Unfortunately, EU officials pretend not to understand this and have increased the pressure on Russia to end overflight payments since the issue was first raised in 2004. At the initial stage, the EU’s demands, then represented by European Commissioner for External Trade Pascal Lamy, were logical. In a letter written by former Russian Minister of Trade and Economic Development German Gref to Lamy dated May 27, 2005, the sides agreed to modernize the system of compensatory payments, with the possibility of lifting them completely if a new “big” aviation agreement replacing bilateral treaties and introducing an open sky policy between Russia and all of the EU could be formulated. However, the policy of the EU later changed. Instead of pushing for an open sky agreement, EU member states preferred to keep the bilateral agreements.
Instead of empowering the European Commission to sign an open air agreement, in 2006 member countries gave the new European Commissioner for Trade, Jacques Barrot, a mandate to push for the introduction amendments to the old agreements, removing the compensation payments. This mandate actually violated the agreements reached by Gref and Lamy earlier. Instead of modernizing the compensation payments, the new mandate of the European Commission called for their full cancellation.
During the Russia-EU summit in Helsinki in November 2006, commissioner Barrot and Russian Transportation Minister Igor Levitin initiated the Agreed Principles, which included a provision that Russia would be obliged to cede new frequencies on trans-Siberian routes to the EU carriers for free, but failed to give Russia anything in return for changing its position.
Luckily for Russia, these Agreed Principles had to be approved by both the Council of the European Union (CEU) and by the Russian government. The CEU quickly approved them, but the Russian government did not approve the agreement—not by the EU-Russia summit in Samara in the spring of 2007, nor by the summit in Mafra, Portugal that fall. Russia’s refusal to ratify the agreement unleashed a storm of protest in the European Commission. Expecting none other than a quick and positive response from Russia, the commission froze the aviation dialogue with Russia, claiming that this dialogue, including the planned and canceled “aviation summit,” could be possible only after Russia signs the principles.
Russia’s intransigence on the issue of trans-Siberian flights is an important indicator of changes in its policy toward the EU as a whole.
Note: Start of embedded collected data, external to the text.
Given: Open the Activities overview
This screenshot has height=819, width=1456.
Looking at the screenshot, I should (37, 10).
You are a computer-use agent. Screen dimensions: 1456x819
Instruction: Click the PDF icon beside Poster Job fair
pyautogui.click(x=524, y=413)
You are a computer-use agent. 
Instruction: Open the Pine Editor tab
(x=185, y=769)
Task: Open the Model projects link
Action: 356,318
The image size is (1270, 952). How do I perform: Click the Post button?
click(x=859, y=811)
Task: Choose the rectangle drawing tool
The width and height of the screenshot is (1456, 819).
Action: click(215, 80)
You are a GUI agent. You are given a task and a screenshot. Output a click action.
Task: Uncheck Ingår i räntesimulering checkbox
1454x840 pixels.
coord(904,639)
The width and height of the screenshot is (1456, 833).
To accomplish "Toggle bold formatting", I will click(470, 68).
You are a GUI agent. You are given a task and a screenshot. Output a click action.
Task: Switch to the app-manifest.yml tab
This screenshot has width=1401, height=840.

The Russian leadership seems to have realized that concessions, including dismantling of the leased frequencies principle, will not help Russia to integrate itself into the global economy on favorable terms. In fact, Moscow let it be understood that it does not want a new detailed Partnership and Cooperation Agreement with the EU, which would force unilateral obligations of economic and political character upon Russia. Instead, Russia would prefer a much shorter document that can be amended in the future by detailed special agreements. In other, broader terms, Russia is refusing to integrate with the EU on the latter’s terms, choosing an equal partnership instead.
The attitude to the Agreed Principles will be a litmus test for President Dmitry Medvedev’s new administration. If these principles are upheld, it will mean that Russia has opted to become a sort of a periphery to the European Union, and not a real global player.